Sofía dormía plácidamente en una habitación con comunicación a la de sus niños. Nada se escuchaba ya en la casa de la calle de San Francisco que habitaban aquellas tres disímbolas damas novohispanas transformadas en mexicanas. Silencio. De pronto un repiqueteo se escuchó en la ventana de Sofía. Nada. Otro repiqueteo. Silencio. Sofía dormía.
La sombra que lanzó tres piedras pequeñas a la ventana de Sofía comenzó a trepar por el muro que llegaba al balcón y las ventanas de la habitación. El sueño de Sofía se inquietó. El hombre de capa y sombrero alcanzó el pequeño balcón y tocó discretamente en la ventana. Sofía despertó.
El hombre tocó nuevamente en la ventana hasta que de pronto vio una flama que se encendía dentro de la habitación y una sombra que se acercaba a la ventana.
—Sofía —dijo la sombra en murmullos—. Sofía.
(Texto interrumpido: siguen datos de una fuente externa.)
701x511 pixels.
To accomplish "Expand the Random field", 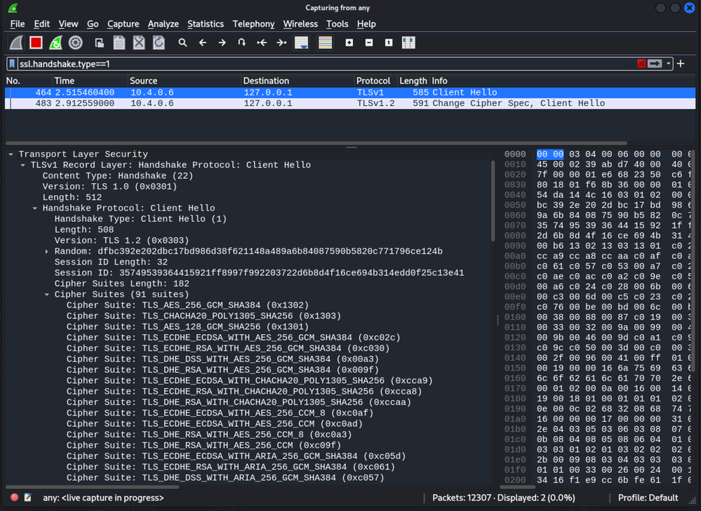I will (x=47, y=251).
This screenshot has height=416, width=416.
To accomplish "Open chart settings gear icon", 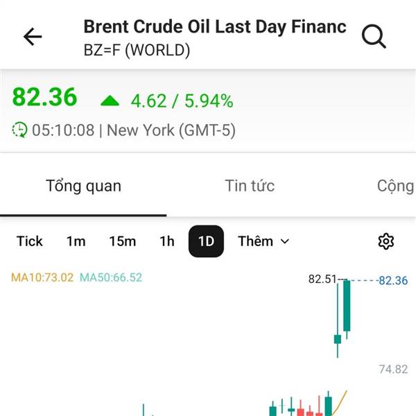I will coord(385,241).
Sofía respondió con voz firme:
—¿Qué quiere, quién es? Tengo un arma.
—No, Sofía, no, soy yo.
Sofía se quedó muda. Reconoció la voz en ese mismo instante. ¡Era imposible! No podía creerlo, después de tanto tiempo. Sofía abrió la ventada de inmediato. El hombre oculto en las sombras, cubierto por su capa y su sombrero, se deslizó del balcón hacia el interior de la habitación.
Sofía dio un paso hacia atrás. Ahí estaba frente a él. Ambos sonrieron. Ella estaba como siempre y él estaba irreconocible. Se quitó la capa y el sombrero y la flama iluminó su rostro por completo, mientras la primera luz del sol se colaba por la ventana. Sofía se dejó caer en sus brazos:
—No creí volver a verte.
Ahí estaba frente a ella, con el cabello más largo y enredado y las barbas crecidas, más delgado, pero inconfundible. Sofía no podía contener la alegría y la correspondiente sonrisa. No sabía cómo expresar su emoción, así es que simplemente mencionó su nombre:
—¡Guadalupe Victoria!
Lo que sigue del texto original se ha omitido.